Parties must make the disclosures detailed in MCR 3.922(A) at least 21 days prior to the termination hearing. MCR 3.977(F)(2). Parties have rights to discovery consistent with MCR 3.922(A). The court must hold a hearing on a supplemental petition for termination of parental rights within 42 days after the supplemental petition is filed. MCR 3.977(F)(2). The court may extend the hearing for an additional 21 days on a showing of good cause. Id. Upon a showing of good cause, a court may extend the hearing beyond the additional 21 days allowed under the court rule. In re King, 186 Mich App 458, 462 (1990) (an additional continuance that was requested and agreed upon by the parties constituted good cause). See also In re Jackson (Shereathea Rebecca), 199 Mich App 22, 28-29 (1993) (citing to King, but finding that good cause was not shown where the respondent-mother failed to show she was prejudiced by the delay).

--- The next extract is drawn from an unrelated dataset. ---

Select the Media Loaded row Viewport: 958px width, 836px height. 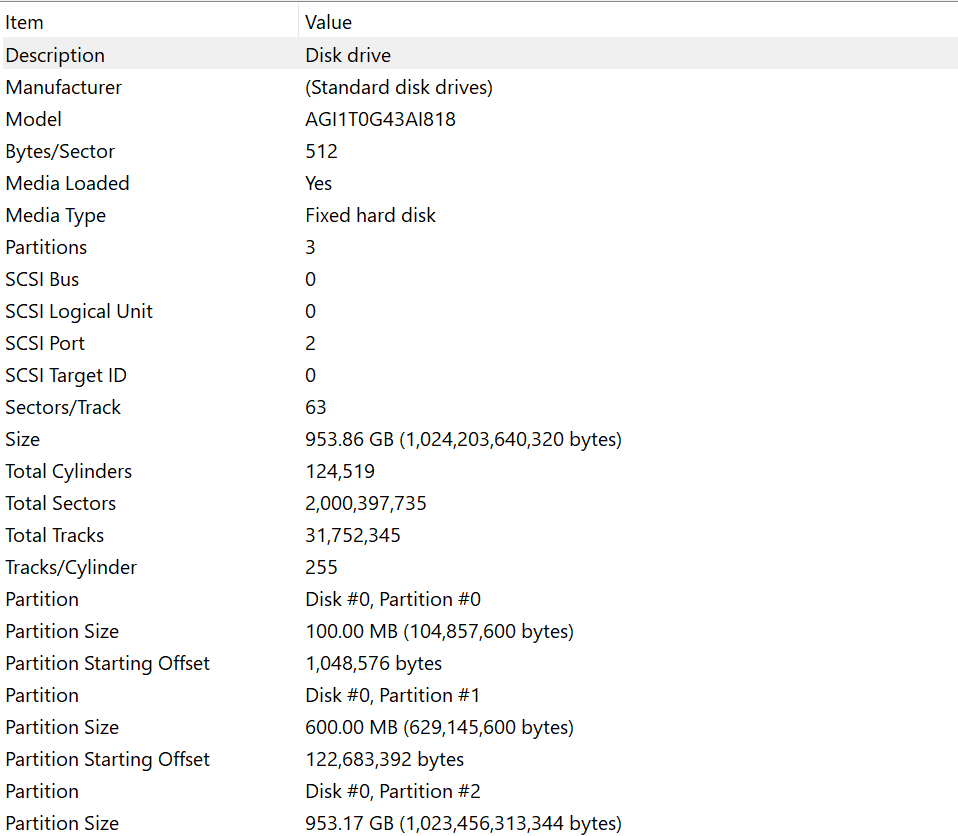click(x=67, y=183)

1    For purposes of child protective proceedings, “‘[s]upplemental petition’ means: (a) a written allegation, verified in the manner provided in MCR 1.109(D)(3), that a parent, for whom a petition was authorized, has committed an additional offense since the adjudication of the petition, or (b) a written allegation, verified in the manner provided in MCR 1.109(D)(3), that a nonrespondent parent is being added as an additional respondent in a case in which an original petition has been authorized and adjudicated against the other parent under MCR 3.971 or MCR 3.972, or (c) a written allegation, verified in the manner provided in MCR 1.109(D)(3), that requests the court terminate parental rights of a parent or parents under MCR 3.977(F) or MCR 3.977(H).” MCR 3.903(C)(13). MCR 3.903(C)(8) defines a nonrespondent parent as “a parent who is not named as a respondent in a petition filed under MCL 712A.2(b).”

2    MCR 3.977(B) limits the definition of respondent for termination of parental rights hearings to only include the child’s natural or adoptive mother and the child’s father as defined by MCR 3.903(A)(7). It does not include “other persons to whom legal custody has been given by court order, persons who are acting in the place of the mother or father, or other persons responsible for the control, care, and welfare of the child.” MCR 3.977(B).

3    See SCAO form JC 63, Order Following Hearing to Terminate Parental Rights, at https://www.courts.michigan.gov/49c114/siteassets/forms/scao-approved/jc63.pdf.

4    Where “the basis for the court taking jurisdiction of a child is unrelated to the basis for seeking termination of parental rights, . . . the basis for terminating parental rights lacks th[e] background of legally admissible evidence from the adjudicative phase and, thus, such a foundation must be laid before probative evidence not admissible under the Michigan Rules of Evidence may be considered.” In re Snyder, 223 Mich App 85, 89-90 (1997).